The input contains several test cases, each of which corresponds to a directed graph G. Each test case starts with an integer number v, denoting the number of vertices of G=(V,E), where the vertices will be identified by the integer numbers in the set V={1,...,v}. You may assume that 1<=v<=5000. That is followed by a non-negative integer e and, thereafter, e pairs of vertex identifiers v₁,w₁,...,v_e,w_e with the meaning that (v_i,w_i)∈E. There are no edges other than specified by these pairs. The last test case is followed by a zero.

Output

For each test case output the bottom of the specified graph on a single line. To this end, print the numbers of all nodes that are sinks in sorted order separated by a single space character.
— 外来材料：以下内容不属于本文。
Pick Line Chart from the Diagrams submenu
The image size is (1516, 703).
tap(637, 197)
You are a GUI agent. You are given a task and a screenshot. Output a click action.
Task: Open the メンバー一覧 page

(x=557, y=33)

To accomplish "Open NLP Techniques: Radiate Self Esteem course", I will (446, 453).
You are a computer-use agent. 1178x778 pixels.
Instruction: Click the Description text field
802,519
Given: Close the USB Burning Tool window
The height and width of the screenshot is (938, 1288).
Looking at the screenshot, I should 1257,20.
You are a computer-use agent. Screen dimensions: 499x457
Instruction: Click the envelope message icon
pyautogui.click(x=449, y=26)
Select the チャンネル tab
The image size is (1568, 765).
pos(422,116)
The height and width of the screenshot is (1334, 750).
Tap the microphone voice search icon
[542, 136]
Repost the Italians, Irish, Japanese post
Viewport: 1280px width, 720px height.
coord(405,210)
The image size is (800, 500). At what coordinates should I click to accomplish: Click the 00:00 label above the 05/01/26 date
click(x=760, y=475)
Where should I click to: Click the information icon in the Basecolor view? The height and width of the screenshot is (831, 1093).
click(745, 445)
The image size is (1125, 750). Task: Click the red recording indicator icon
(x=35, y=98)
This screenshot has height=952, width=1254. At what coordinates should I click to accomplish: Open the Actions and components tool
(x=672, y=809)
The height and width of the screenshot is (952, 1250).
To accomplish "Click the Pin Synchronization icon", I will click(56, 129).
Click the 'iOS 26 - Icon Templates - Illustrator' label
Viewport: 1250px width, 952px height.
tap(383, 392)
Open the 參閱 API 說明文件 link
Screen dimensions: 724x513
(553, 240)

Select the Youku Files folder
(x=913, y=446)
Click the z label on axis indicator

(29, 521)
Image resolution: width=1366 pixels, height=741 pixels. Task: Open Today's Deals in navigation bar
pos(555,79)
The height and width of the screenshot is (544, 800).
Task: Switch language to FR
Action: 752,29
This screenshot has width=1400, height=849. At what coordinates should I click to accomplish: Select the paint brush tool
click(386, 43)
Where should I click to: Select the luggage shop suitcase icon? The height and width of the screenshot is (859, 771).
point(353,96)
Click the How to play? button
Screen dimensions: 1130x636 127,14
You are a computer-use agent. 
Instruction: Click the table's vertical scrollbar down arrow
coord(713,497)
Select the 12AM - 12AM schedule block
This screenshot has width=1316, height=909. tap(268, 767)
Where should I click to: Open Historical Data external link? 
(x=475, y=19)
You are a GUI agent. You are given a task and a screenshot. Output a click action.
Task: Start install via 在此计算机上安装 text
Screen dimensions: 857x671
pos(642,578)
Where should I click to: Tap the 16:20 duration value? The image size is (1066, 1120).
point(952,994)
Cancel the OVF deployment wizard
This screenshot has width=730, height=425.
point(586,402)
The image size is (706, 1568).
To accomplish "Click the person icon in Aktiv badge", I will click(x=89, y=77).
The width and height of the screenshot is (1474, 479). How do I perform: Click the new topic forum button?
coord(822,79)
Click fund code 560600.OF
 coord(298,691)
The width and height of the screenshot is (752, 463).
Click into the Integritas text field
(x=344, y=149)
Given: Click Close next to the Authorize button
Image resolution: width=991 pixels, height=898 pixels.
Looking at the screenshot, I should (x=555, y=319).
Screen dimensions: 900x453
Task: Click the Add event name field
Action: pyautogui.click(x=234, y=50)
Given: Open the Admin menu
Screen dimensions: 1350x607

If the bottom is empty, print an empty line.

Sample Input

3 3
1 3 2 3 3 1
2 1
1 2
0

Sample Output

1 3
2

Source

Ulm Local 2003

参考代码这里：http://blog.csdn.net/ehi11/article/details/7884851

缩点：（这个概念也是看了别人的理解）先求有向图的强连通分量 ， 如果几个点同属于一个强连通 ， 那就给它们标上相同的记号 ， 这样这几个点的集合就形成了一个缩点。

 题目大意：求出度为0的强连通分量

#include<stdio.h>
#include<queue>
#include<string.h>
using namespace std;
const int M = 50010 ;
int n , m ;
int stack [M] , top = 0 , index = 0;
bool instack [M] ;
int dfn[M] , low[M] ;
int cnt = 0 ;
vector <int> e[M] ;
int belong[M] ;
int out[M] ;

void init (int n)
{
    top = 0 ;
    cnt = 0 ;
    index = 0 ;
    memset (stack , -1 , sizeof(stack)) ;
    memset (instack , 0 , sizeof(instack)) ;
    memset (dfn , -1 , sizeof(dfn)) ;
    memset (low , -1 , sizeof(low)) ;
    for (int i = 0 ; i <= n ; i++)
        e[i].clear () ;
    memset (belong , -1 , sizeof(belong)) ;
    memset (out , 0 , sizeof(out)) ;
}

void tarjan (int u)
{
    int v ;
    dfn[u] = low[u] = index++ ;
    instack[u] = true ;
    stack[++top] = u ;
    for (int i = 0 ; i < e[u].size () ; i++) {
        v = e[u][i] ;
        if (dfn[v] == -1) {
            tarjan (v) ;
            low[u] = min (low[u] , low[v]) ;
        }
        else if (instack[v])
            low[u] = min (low[u] , dfn[v]) ;
    }
    if (low[u] == dfn[u]) {
        cnt++ ;
        do {
            v = stack[top--] ;
            instack[v] = false ;
            belong[v] = cnt ;
        } while (u != v) ;
    }
}

int main ()
{
   //freopen ("a.txt" , "r" , stdin) ;
    int u , v ;
    while (~ scanf ("%d" ,&n)) {
        if (n == 0)
            break ;
        init (n) ;
        scanf ("%d" , &m) ;
        while (m--) {
            scanf ("%d%d" , &u , &v) ;
            e[u].push_back (v) ;
        }
        for (int i = 1 ; i <= n ; i++) {
            if (dfn[i] == -1)
                tarjan (i) ;
        }
        for (int i = 1 ; i <= n ; i++) {
            for (int j = 0 ; j < e[i].size () ; j++) {
                if (belong [i] != belong[e[i][j]])
                    out[belong[i]] ++;
            }
        }
        int k = 0 ;
        for (int i = 1 ; i <= n ; i++) {
            if (out[belong[i]] == 0) {
                if (k++)
                    printf (" ") ;
                printf ("%d" , i) ;
            }
        }
        puts ("") ;
    }
    return 0 ;
}